Jim's son, Andrew, wrote the following for Jim's memorial:
"One of the happiest memories I've had alone with Dad was when I was 10 years old and when Dad first bought the T.R.S. 80 computer around Christmas time. I was already interested in LED calculators, and Dad dropped the bomb and bought a real computer for all of us to play with.
"Now there was one day when Michelle, my sister, 14, was having a sleepover with her friend. One computer program, both Dad and me spent serious time on in her absence, was one that put the words of Robert Frost on the screen and random dots around it to signify snow. I read the code from a long wide-angled book for beginning programmers of T.R.S. 80, and Dad typed out what I read out loud. When we finally ran it bug free, it did the poem, pausing for a bit between paragraphs to plot random "Snow" dots. Then both Dad and me were anxiously looking at the screen.

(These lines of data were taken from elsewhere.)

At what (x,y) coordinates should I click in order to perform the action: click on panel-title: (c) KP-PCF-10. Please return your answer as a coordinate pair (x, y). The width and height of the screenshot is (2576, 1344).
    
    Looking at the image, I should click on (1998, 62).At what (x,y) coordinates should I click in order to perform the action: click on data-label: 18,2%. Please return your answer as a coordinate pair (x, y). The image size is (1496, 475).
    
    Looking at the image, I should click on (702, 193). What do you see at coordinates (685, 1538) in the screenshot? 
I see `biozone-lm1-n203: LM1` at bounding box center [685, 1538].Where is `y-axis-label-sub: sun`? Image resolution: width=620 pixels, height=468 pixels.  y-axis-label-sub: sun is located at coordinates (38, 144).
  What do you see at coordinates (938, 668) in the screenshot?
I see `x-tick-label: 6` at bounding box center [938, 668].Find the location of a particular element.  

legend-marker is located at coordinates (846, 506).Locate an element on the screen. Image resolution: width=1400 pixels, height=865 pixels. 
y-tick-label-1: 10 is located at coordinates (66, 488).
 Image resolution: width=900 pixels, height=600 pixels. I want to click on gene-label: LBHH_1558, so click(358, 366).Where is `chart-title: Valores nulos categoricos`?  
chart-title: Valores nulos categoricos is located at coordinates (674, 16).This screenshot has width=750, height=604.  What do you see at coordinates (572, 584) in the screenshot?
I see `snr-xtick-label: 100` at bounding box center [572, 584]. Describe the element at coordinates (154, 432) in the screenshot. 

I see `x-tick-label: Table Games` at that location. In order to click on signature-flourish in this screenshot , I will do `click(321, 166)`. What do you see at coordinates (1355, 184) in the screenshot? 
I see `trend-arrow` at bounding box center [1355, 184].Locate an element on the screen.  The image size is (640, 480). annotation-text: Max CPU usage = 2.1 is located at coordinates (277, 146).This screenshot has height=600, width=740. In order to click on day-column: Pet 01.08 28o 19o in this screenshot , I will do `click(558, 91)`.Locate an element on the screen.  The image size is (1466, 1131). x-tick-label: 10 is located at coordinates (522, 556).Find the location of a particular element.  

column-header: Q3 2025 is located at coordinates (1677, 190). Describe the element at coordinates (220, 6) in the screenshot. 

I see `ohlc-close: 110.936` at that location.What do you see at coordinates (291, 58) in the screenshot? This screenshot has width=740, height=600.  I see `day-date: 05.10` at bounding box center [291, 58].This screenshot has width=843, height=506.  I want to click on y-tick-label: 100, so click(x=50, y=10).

The words were, in part:
The woods are lovely, dark, and deep,
But I have promises to keep,
And miles to go before I sleep,
...And miles to go before I sleep...'
"Dad then got up from his chair, turned off ALL the lights in the house and went back to where the display and me were, smiled, and we watched blocky snow fill up the screen; it was on its last routine in an infinite loop, the only light in the house.
After several minutes of silence, Dad took his hand in mine, and told me a story, like at a campfire, of the snow he grew up with in Colorado, how deep and big it was, and how he carried cords of heavy firewood for his own Father in foot-thick snow at sub-zero temperatures.
He then gave me a big long hug, and turned back on the lights. I watched the screen a little longer, and then vowed on that day that Snow and Snowflakes are indeed the most Magical thing in all the world."